> **Source records**:
____________________
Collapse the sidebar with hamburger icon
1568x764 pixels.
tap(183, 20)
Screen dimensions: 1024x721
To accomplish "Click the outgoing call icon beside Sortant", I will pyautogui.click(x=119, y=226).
____________________
> **EXERCISE DESCRIPTION**:
Each entry above must be printed exactly as written.

> **EXPECTED ANSWER**:
Collapse the sidebar with hamburger icon
1568x764 pixels.
tap(183, 20)
Screen dimensions: 1024x721
To accomplish "Click the outgoing call icon beside Sortant", I will pyautogui.click(x=119, y=226).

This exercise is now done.